There was no apparent coordination among these groups, which is the real tragedy and I blame the Governor for his lack of leadership on this. Eventually, all of these proposals got whittled down to the two that remain, Propositions 38 and 30. (Eds. Note: Proposition 30 is covered here.)
Prop 38 is a 12 year temporary tax. It will raise $10 to $11 billion annually in new revenue through a sliding scale income tax increase that varies with taxpayers’ ability to pay. For couples, the increases range from 4/10ths of 1% on incomes, after all deductions, under $35,000 to 2.2% for couples with income, after all deductions, over $5 million. Existing tax credits will offset increases for most couples with taxable income of $40,000 or less. A couple earning $75,000 in income after all deductions would pay an additional $428 each year, while a couple earning $1.5 million after all deductions would pay $27,266 more.
The money is to be placed in a separate trust fund that can only be spent as authorized by the provisions of the Act. The Governor and Legislature are prohibited from using it.
In the first 4 years, 30% of the funds will be placed in a special education debt payment fund to reduce the cost of servicing education bonds to help end state deficits. 60% of the new funds will be allocated on a per pupil basis to all local public school sites – including charter schools, county schools and schools for children with special needs – to improve educational outcomes. 10% of the funds will be used to raise standards and expand access to public preschool and early childhood programs to help prepare children to succeed when they reach Kindergarten.
In the last 8 years, 85% of the new funds will be allocated per pupil to all local public school sites and 15% of the new funds will be used to expand access to public preschool and early childhood programs.
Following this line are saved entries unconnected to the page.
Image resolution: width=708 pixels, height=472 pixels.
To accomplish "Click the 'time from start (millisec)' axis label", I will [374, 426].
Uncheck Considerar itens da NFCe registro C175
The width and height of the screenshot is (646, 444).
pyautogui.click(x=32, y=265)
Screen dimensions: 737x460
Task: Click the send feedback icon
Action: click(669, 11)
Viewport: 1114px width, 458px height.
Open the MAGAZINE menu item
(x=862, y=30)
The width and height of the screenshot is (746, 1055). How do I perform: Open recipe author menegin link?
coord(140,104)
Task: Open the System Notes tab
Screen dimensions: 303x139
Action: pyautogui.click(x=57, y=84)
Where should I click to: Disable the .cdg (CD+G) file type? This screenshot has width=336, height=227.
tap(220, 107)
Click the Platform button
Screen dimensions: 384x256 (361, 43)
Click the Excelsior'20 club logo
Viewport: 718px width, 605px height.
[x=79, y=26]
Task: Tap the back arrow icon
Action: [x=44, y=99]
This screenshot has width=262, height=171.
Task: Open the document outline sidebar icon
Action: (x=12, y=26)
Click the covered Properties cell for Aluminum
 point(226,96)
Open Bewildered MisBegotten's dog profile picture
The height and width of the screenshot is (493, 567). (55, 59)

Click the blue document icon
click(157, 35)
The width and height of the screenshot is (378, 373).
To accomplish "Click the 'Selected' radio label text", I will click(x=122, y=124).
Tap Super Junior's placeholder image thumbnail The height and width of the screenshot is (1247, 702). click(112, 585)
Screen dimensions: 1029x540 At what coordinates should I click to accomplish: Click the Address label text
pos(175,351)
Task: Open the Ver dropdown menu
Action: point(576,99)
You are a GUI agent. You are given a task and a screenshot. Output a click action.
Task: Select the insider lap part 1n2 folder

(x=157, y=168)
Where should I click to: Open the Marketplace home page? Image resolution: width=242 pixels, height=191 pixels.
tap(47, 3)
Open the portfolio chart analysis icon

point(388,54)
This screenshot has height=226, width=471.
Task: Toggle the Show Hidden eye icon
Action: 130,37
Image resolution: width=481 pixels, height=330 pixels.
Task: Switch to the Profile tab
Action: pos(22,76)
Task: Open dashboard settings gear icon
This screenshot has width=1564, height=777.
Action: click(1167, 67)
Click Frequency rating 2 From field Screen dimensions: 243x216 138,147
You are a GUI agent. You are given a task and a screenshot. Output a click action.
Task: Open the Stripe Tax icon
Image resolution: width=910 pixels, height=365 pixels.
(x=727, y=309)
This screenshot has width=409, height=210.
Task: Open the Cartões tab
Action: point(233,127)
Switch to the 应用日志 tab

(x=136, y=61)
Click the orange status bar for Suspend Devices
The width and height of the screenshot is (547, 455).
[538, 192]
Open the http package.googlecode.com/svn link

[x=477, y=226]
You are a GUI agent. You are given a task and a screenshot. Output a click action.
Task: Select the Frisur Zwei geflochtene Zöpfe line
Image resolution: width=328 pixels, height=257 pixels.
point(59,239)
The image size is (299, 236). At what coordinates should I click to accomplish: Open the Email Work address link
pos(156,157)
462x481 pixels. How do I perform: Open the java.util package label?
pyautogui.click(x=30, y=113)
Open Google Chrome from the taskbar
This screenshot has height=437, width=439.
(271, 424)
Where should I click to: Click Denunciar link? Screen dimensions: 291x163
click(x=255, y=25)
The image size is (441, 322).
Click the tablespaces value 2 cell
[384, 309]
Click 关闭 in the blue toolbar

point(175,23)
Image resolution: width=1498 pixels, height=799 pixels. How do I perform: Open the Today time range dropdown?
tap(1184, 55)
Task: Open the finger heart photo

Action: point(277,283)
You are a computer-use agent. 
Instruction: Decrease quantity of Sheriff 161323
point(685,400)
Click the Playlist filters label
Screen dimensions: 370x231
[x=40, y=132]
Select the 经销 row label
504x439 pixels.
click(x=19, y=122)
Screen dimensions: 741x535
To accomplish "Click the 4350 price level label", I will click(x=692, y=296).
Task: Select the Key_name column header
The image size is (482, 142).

To help close the existing achievement and opportunity gaps, every local school will receive additional per pupil dollars based on the number of students who qualify for free lunches. Proposition 38 gives local communities control of the new education dollars. It requires school boards to adopt procedures for each school to ensure parent, teacher and community input on how the new funds will be spent.
For the first time, school boards are required to provide clear, accurate budgets for each school site. They must explain how every expenditure will improve educational outcomes at the school site and how they will measure and publicly disclose whether those goals have been met.
The initiative will enable schools to provide a well-rounded education that supports college and career readiness for every student, including art, music, physical education, science, technology, engineering and math (STEM), vocational and technical education courses, school libraries, school nurses, and counselors. It will make possible smaller class sizes, up-to-date teaching materials and technology, and better-trained teachers – all based on local needs and priorities.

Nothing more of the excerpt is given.